■ Task item:
Taking the line with "Click the regenerate" as the start, reproduce every line until the records end, exactly and with nothing added.

•••••

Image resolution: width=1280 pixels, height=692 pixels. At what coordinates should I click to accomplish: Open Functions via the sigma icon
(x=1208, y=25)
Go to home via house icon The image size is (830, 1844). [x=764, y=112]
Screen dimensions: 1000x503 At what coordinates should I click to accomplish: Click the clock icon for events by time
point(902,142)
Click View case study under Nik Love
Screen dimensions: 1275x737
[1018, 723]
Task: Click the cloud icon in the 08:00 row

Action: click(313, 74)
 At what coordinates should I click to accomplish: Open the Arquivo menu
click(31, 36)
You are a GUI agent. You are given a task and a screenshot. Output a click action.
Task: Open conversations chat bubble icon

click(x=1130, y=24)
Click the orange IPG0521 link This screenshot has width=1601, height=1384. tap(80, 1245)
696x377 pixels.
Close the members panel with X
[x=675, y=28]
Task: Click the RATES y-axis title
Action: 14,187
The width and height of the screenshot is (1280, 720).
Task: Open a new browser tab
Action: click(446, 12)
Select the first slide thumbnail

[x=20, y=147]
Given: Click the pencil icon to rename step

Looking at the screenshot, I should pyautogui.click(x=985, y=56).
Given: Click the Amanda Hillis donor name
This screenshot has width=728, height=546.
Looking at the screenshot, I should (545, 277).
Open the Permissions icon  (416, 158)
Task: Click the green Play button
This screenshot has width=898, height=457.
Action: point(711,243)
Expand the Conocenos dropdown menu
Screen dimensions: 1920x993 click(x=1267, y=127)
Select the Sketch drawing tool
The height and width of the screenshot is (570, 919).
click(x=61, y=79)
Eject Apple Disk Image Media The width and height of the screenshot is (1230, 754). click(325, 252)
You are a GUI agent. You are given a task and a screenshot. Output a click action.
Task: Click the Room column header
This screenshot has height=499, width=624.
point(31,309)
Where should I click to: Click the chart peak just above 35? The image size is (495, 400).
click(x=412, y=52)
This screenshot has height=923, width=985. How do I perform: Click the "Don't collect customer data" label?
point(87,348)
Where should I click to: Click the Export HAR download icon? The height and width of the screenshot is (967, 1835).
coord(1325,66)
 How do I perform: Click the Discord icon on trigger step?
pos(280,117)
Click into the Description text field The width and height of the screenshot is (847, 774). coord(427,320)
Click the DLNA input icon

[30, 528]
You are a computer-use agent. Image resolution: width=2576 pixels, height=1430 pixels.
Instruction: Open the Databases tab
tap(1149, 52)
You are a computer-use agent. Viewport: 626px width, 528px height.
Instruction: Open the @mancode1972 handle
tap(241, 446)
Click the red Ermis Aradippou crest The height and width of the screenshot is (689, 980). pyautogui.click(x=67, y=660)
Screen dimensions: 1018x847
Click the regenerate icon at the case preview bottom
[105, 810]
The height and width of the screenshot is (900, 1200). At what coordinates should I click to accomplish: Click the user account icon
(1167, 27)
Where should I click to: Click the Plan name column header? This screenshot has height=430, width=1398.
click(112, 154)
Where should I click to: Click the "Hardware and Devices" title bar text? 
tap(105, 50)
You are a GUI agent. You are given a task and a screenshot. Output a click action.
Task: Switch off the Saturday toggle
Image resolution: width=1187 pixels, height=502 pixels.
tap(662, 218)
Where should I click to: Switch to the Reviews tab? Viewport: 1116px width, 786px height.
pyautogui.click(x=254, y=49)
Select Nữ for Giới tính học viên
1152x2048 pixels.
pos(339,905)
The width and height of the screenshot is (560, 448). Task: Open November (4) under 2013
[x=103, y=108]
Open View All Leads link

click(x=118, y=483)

•••••

■ Exercise result:
Click the regenerate icon at the case preview bottom
[105, 810]
The height and width of the screenshot is (900, 1200). At what coordinates should I click to accomplish: Click the user account icon
(1167, 27)
Where should I click to: Click the Plan name column header? This screenshot has height=430, width=1398.
click(112, 154)
Where should I click to: Click the "Hardware and Devices" title bar text? 
tap(105, 50)
You are a GUI agent. You are given a task and a screenshot. Output a click action.
Task: Switch off the Saturday toggle
Image resolution: width=1187 pixels, height=502 pixels.
tap(662, 218)
Where should I click to: Switch to the Reviews tab? Viewport: 1116px width, 786px height.
pyautogui.click(x=254, y=49)
Select Nữ for Giới tính học viên
1152x2048 pixels.
pos(339,905)
The width and height of the screenshot is (560, 448). Task: Open November (4) under 2013
[x=103, y=108]
Open View All Leads link

click(x=118, y=483)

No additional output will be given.